Short Version Bio
Melissa Orlov is the author of two award-winning books - The ADHD Effect on Marriage (2010) and The Couple's Guide to Thriving with ADHD (2014, with Nancie Kohlenberger). She is considered one of the foremost authorities on ADHD and relationships. A marriage consultant, Melissa helps ADHD-affected couples from around the world rebalance their relationships and learn to thrive. She also teaches marriage counselors and other professionals about effective marriage therapy for couples impacted by ADHD. Orlov blogs for Psychology Today and at www.adhdmarriage.com, where she also hosts a large community of adults learning about ADHD in relationships. She has been interviewed by the New York Times, CNN, Today, US News and World Report, CBS, AOL, the American Psychological Association Monitor and many others. Ms. Orlov is a cum laude graduate of Harvard College.
“Melissa Orlov is one of the foremost authorities on ADHD and relationships in the world today” says Dr. Edward Hallowell, co-author of Driven to Distraction and other seminal books about ADHD. “Every day she offers advice based on not only her firsthand experience but also the immense knowledge she has gained through her study. She also has what few experts have - the benefit of her own suffering. She weathered the worst kind of storm and has lived what she's talking about. And she has the benefit of having prevailed.”
In one of life’s more fortuitous twists, Ms. Orlov's marriage to a man with ADHD neared divorce as she was working with ADHD experts Dr. Edward Hallowell and Dr. John Ratey, helping them with in-depth coursework about adult ADHD. As she researched the topic, Orlov realized that there was little good information available to help couples struggling with ADHD in their marriage – in fact few people even knew ADHD could be a factor. Once she and her husband successfully turned their ADHD-impacted marriage around, they vowed that others should not have to suffer the same difficulties “finding a way out” as they had.

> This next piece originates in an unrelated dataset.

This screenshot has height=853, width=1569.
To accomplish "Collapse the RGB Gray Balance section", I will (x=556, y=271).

Her resulting book, The ADHD Effect on Marriage, introduces couples to what they need to know to learn to thrive in an ADHD-impacted relationship. Named best psychology book of 2010 by ForeWord Reviews, The ADHD Effect has been a revelation and relationship-changer for many thousands of couples. Her second book, The Couple's Guide to Thriving with ADHD, helps couples navigate the emotional issues they face as they work to revive their relationship. It was written with co-author, Nancie Kohlenberger, LMFT, and awarded a gold IndieFab award for best psychology book of 2014 and a Benjamin Franklin Award Silver Medal by the IBPA.
Orlov and Dr. Hallowell started a popular blog on the topic of ADHD and relationships in 2007 to share their insights, unique perspectives and expertise. It helps couples understand that they are not alone and that they can change their marriages for the better (www.adhdmarriage.com). Orlov also blogs for Psychology Today, and authored the “Your Relationhips” column for ADDitude Magazine from 2008-2014. She is a contributing author to Married to Distraction, with Hallowell and his wife, Sue George Hallowell, LICSW, and to The Distracted Couple, the first therapist handbook about counseling couples with ADHD.

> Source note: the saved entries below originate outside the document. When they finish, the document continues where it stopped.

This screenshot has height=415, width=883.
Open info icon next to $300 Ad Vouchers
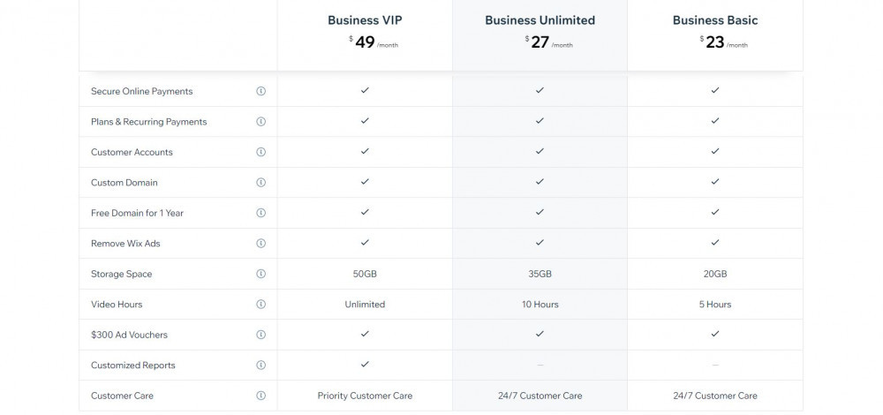pos(260,335)
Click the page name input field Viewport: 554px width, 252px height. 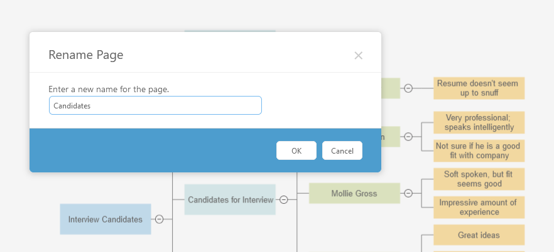click(155, 106)
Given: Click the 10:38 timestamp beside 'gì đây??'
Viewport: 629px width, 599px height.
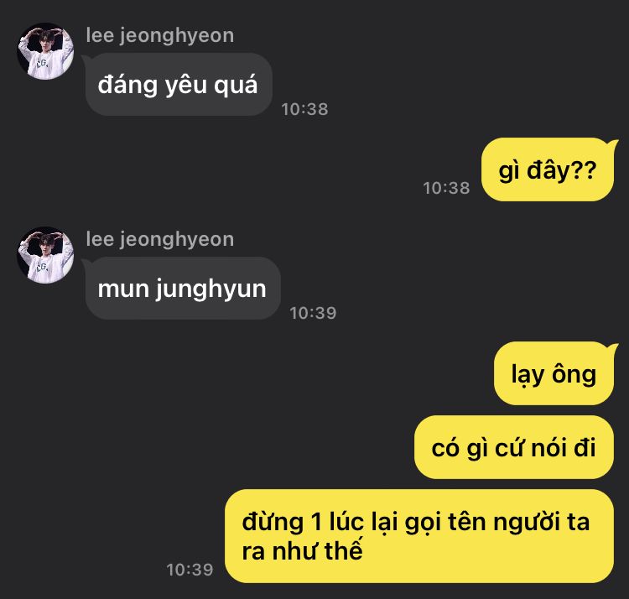Looking at the screenshot, I should [x=446, y=188].
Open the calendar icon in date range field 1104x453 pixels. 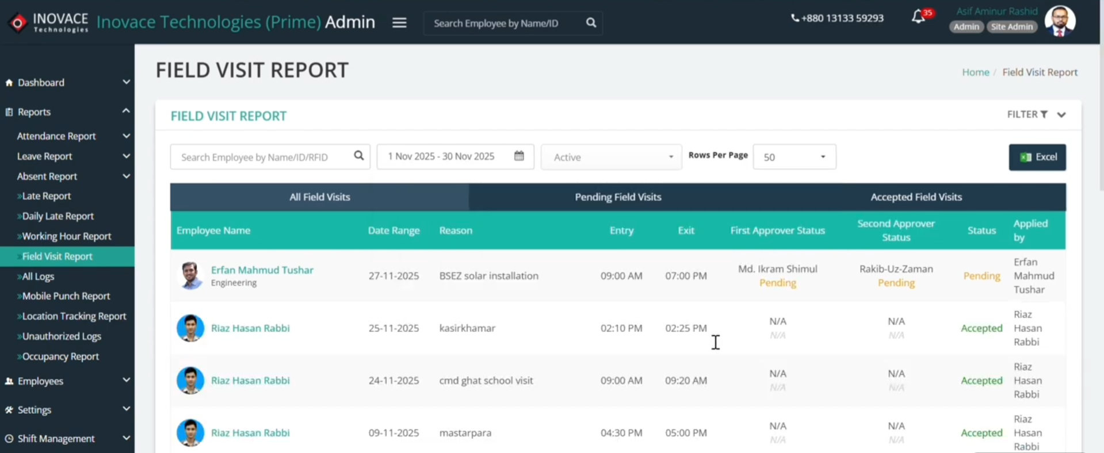[x=519, y=156]
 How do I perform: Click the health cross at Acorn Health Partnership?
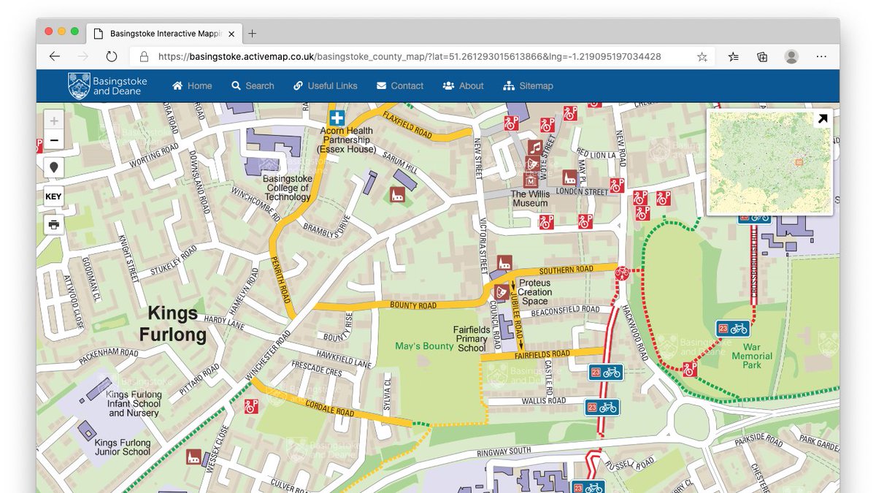(337, 116)
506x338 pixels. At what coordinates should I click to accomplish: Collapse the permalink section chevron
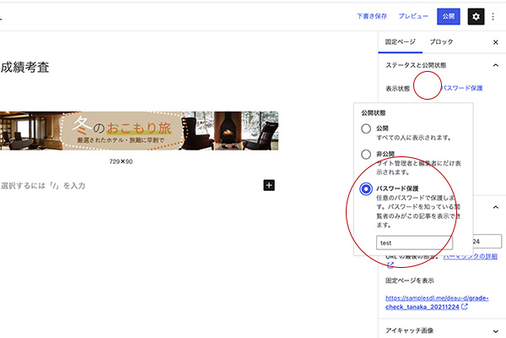(495, 207)
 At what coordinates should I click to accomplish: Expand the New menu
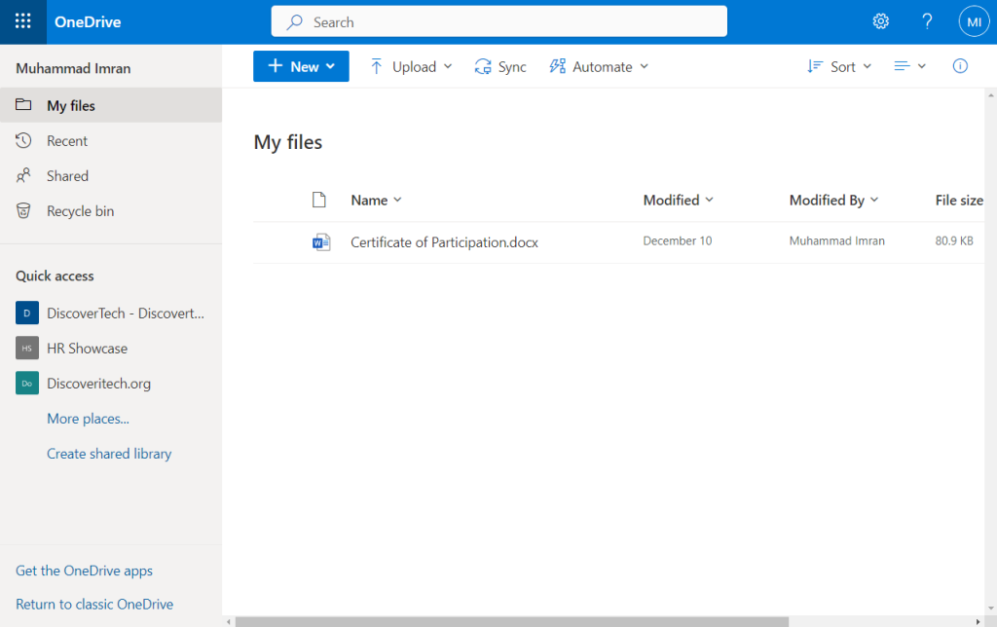[x=301, y=66]
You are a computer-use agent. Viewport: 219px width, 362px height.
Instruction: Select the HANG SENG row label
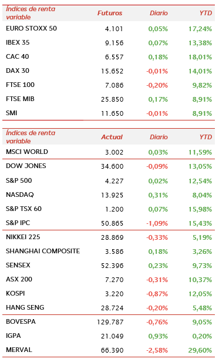coord(25,307)
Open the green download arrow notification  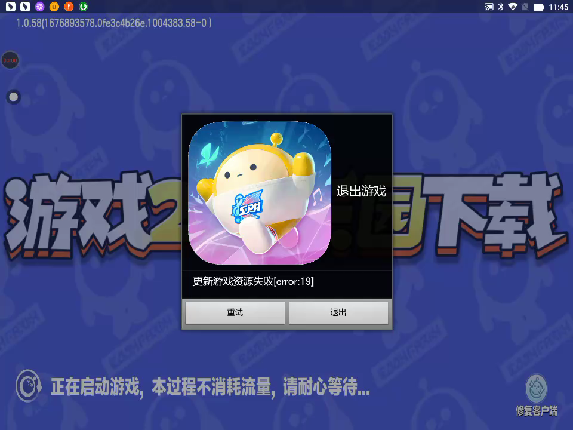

A marriage consultant, Orlov provides seminars and private consulting to help couples from around the world understand and rebalance their relationships so they can learn to thrive. She also gives continuing education seminars for couples therapists and psychologists so they may integrate knowledge about ADHD into their counseling practices. It is rewarding work to be able to provide the insights couples need to move past their anger and hurt so they may rediscover the joy they thought they had lost forever.
Melissa Orlov has been interviewed about the topic of ADHD and marriage by the New York Times, U.S. News and World Report, CNN, Today, AOL, The Boston Globe, the American Psychological Association Monitor and many other top news organizations. She is a cum laude graduate of Harvard College. In her free time she enjoys road biking, summers at Chautauqua Institution, singing, and playing the cello. She and her husband of 26 years have two children.